Reproduce the lines from the one containing "The height and" to the one containing "[x=747, y=39]", both included, and nothing else.

* Begin Data to process *

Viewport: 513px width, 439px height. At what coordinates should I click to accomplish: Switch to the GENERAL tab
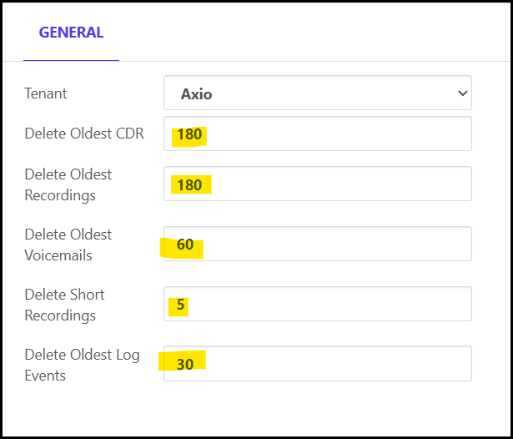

* End Data to process *
* Begin Data to process *

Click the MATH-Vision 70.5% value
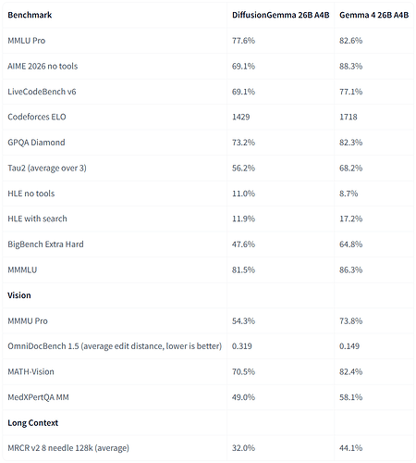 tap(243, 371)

* End Data to process *
* Begin Data to process *

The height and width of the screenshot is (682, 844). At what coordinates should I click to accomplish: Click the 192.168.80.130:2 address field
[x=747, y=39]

* End Data to process *

Complete output.
The height and width of the screenshot is (682, 844). At what coordinates should I click to accomplish: Click the 192.168.80.130:2 address field
[x=747, y=39]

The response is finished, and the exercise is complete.